Ping a Specific Port

Question

Andrew B

Asked: 2015-08-01 22:22:28 +0800 CST2015-08-01 22:22:28 +0800 CST 2015-08-01 22:22:28 +0800 CST

Why is geo-redundant DNS necessary for small sites?

772

This is a Canonical Question about DNS geo-redundancy.

It's extremely common knowledge that geo-redundant DNS servers located at separate physical locations are highly desirable when providing resilient web services. This is covered in-depth by document BCP 16, but some of the most frequently mentioned reasons include:

Protection against datacenter disasters. Earthquakes happen. Fires happen in racks and take out nearby servers and network equipment.

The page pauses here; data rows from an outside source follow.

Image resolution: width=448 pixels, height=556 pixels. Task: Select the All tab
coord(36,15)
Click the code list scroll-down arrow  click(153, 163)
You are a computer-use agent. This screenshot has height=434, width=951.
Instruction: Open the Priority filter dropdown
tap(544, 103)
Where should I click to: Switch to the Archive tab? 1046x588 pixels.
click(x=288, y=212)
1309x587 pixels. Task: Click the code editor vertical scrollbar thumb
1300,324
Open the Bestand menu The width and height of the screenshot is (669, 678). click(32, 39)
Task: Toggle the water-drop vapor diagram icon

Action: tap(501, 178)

Multiple DNS servers won't do you much good if physical problems at the datacenter knock out both DNS servers at once, even if they're not in the same row.
Protection against upstream peer problems. Multiple DNS servers won't prevent problems if a shared upstream network peer takes a dirt nap. Whether the upstream problem completely takes you offline, or simply isolates all of your DNS servers from a fraction of your userbase, the end result is that people can't access your domain even if the services themselves are located in a completely different datacenter.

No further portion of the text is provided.